It takes a village to raise a child, or so the saying goes.
Once upon a time not so many generations ago, that village was made up of extended family and close friends, a circle of people with whom we interacted on a regular basis from the country store owner where we shopped to the preacher of our church. It was grandma, and maybe great-grandma, aunts, cousins, and a score of relatives living in close proximity who could give a mom advice or assistance with practically any problem she encountered. It was a sizable group of people looking out for the well-being of every child in the community, ready to help set them on the right path or get their parents to do it if necessary.
But now families are scattered and those resources aren't as available or, in many cases, as trusted as they once were.
Now we have a different sort of village -- an electronic or virtual village made up of the people we can reach out to through social networks, blogs and Pinterest.
Today's mothers (and grandmothers as well) can be bombarded with more information than a family reunion of thick-skinned relatives would ever dish out. It's a mixed blessing that can leave us all confused, bewildered, and still faced with making our own decisions, but at least lets us know that we're not alone.
Having raised my own two children with that traditional mix of relatives nearby, at least for the early years and not too far away in later times, and now with three little ones in this new era of child raising, I know there are big differences.
While nothing beats a good shoulder to cry on sometimes, it's often easier to be truthful about our problems with people we don't really know. Many Facebook pages and bloggers will take on a reader's questions, concerns and problems and give them a place for venting, which can often be all that is really wanted. Need to complain about how the daddy isn't much help, or is the only one in the house getting a good night's sleep, there's a safe place to turn without having the family ready to tar and feather him (or you). Tired of dealing with a little one's tantrums and sure it's your fault, you can look for a host of suggestions without ever feeling like your friends/family are going to blame you.
No matter what kind of issue you face in parenting, odds are really good there is a forum somewhere on Facebook that will let you gather more information, or a blog that will give you some support and let you know you're not the lonely, hopeless parent you may think you are.
At the same time, those wonderful, unreal people that you friend on Facebook or follow on Pinterest or in blogs can send your mood spiraling with their posts about elaborate meals their perfect children eat, the incredible way they solved a major dilemma in their child's life, or the wonderful crafts they're making for Christmas gifts. They don't stand in line to pass judgement on your child-rearing abilities, they let you do it yourself when you inevitably cannot create the perfect hot dog mummy, or paper tube Christmas tree, or when your child absolutely refuses to eat the guaranteed child-friendly recipe you worked so hard to prepare, or when they decorate so perfectly, or their child lands the leading role in the Christmas play.... the list goes on and on. (Keep in mind that out there in cyberspace a person can be anything and do anything, and Photoshop is a wonderful tool.)
Still, when we need a real, honest to goodness person to talk to, to look after a child so we can take a sibling to the doctor, or see the dentist, or on that rare occasion when we feel that we really should so something without a child, those virtual people with whom we've shared so much are absolutely no good.
Those are the times when those original villages of flesh and blood people -- family and friends with all their faults and fault-finding -- are the only ones who will do.
If we can find the balance between support and self condemnation, virtual and real, having friends in New Zealand and knowing the folks next door, it's an exciting time to raise a child.
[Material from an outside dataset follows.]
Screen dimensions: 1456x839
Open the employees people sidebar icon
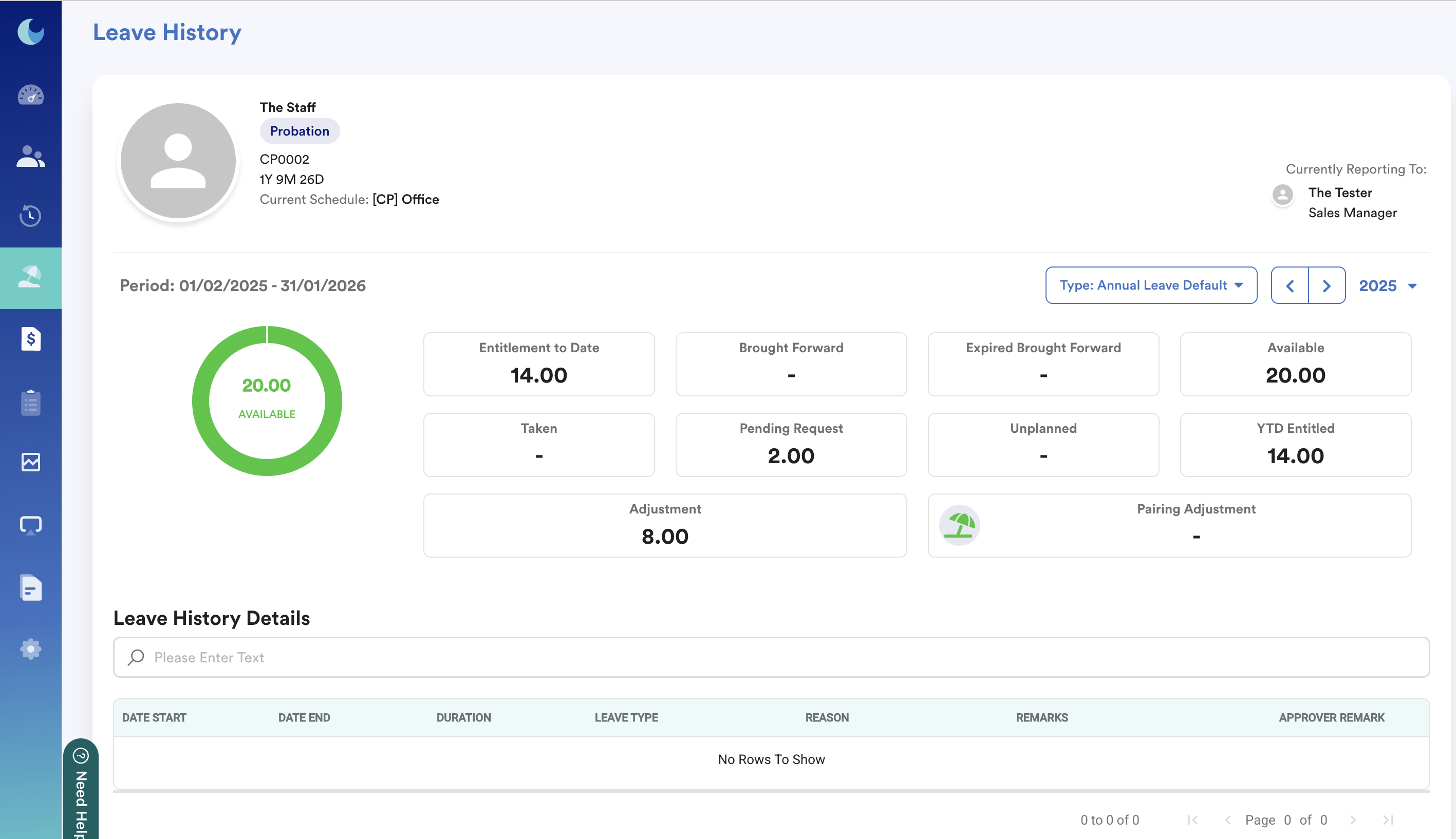30,156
There's so much opportunity to do more than the mothers and grandmothers who have gone before could do to broaden a child's horizons and provide them with educational opportunities. We can challenge ourselves and our children in ways that no generation has previously been able to do.
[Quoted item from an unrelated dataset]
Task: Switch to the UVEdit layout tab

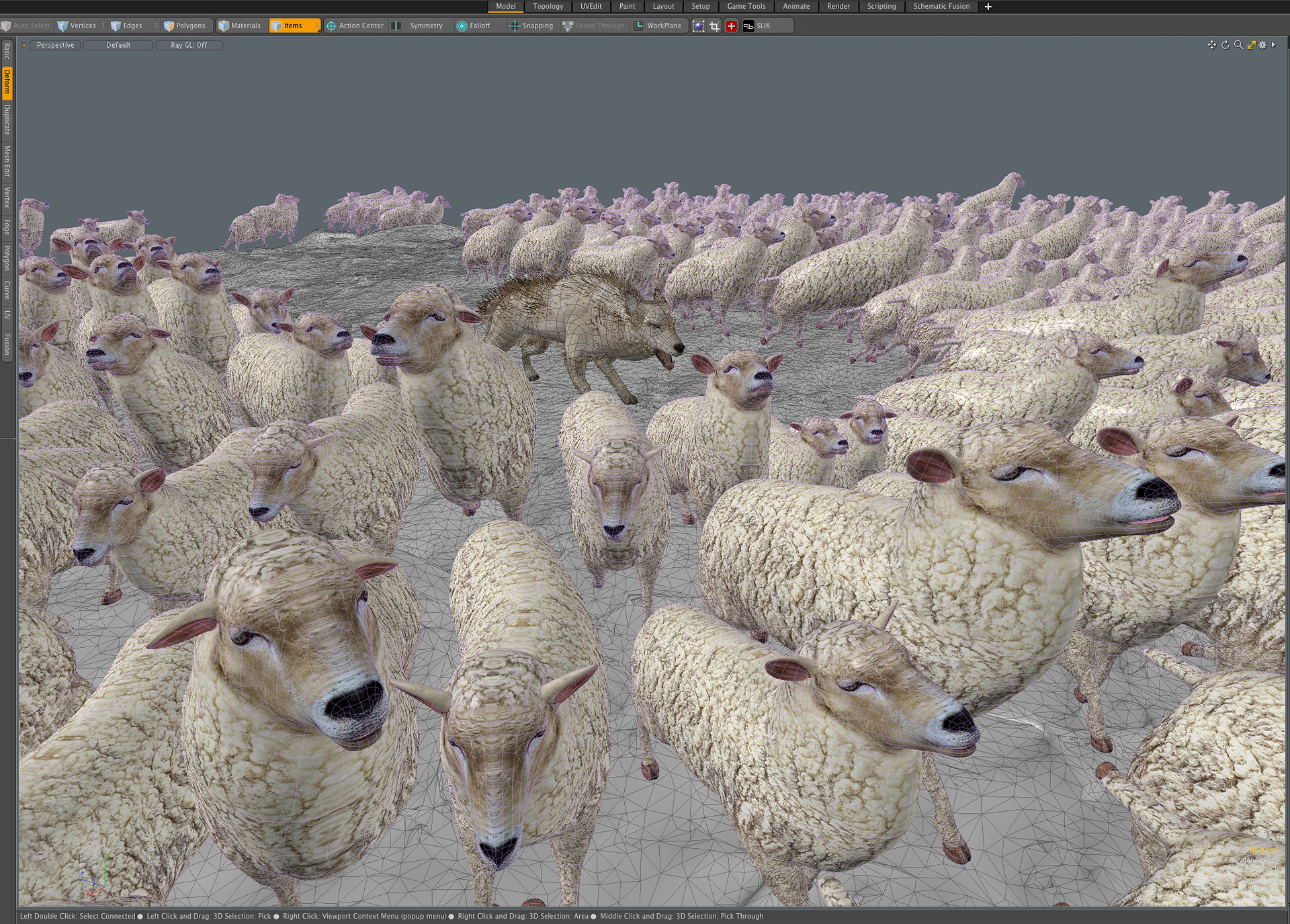Action: [x=591, y=6]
What me may find most challenging, however, is accepting our own limitations and knowing that we won't be able to do it all because no one really does.
And what is most important is still raising happy, healthy children who know they are loved, even if they don't speak a second language or read before they are 5, despite Rosetta Stone or ABC Mouse, and even if we still can't decorate our homes like Southern Living or cook like a gourmet chef, despite all those posts we pinned on Pinterest.
Because what it really comes down to isn't the village, although that village can play an important part, it's what we're able to give our children at home. And the most important thing we can give them is ourselves and our time, and that may mean putting the virtual village away and going it on our own sometimes.